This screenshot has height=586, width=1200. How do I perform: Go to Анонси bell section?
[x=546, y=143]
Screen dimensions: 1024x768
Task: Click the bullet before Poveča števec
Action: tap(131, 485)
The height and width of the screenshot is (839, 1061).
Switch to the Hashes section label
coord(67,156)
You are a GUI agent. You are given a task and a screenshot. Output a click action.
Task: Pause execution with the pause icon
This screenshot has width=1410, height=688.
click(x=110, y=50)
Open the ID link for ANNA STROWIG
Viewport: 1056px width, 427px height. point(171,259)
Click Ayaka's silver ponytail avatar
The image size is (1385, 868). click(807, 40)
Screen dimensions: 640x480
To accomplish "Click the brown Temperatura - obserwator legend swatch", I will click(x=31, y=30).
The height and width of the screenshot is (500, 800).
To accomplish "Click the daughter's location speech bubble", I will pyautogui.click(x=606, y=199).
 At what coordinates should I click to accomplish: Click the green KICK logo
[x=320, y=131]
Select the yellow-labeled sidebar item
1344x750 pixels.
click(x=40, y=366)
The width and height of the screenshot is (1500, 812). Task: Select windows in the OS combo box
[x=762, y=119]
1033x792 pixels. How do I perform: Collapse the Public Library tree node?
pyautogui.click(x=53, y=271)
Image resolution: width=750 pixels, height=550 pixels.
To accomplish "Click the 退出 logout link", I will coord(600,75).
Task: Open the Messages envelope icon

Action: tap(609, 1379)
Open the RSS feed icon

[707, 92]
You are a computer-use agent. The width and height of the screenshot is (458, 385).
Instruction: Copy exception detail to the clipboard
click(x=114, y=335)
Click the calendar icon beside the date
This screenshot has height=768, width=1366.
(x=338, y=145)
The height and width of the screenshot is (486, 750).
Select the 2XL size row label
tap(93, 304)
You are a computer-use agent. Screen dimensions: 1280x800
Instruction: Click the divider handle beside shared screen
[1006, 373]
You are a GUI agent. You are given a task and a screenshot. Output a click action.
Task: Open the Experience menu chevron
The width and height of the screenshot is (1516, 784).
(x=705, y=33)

***

» **WHAT YOU NEED TO DO**: Return every line of the records that contains the string "Open", matching case exactly.

» **SOLUTION TO THE EXERCISE**:
Open the ID link for ANNA STROWIG
Task: Open the Messages envelope icon
Open the RSS feed icon
Task: Open the Experience menu chevron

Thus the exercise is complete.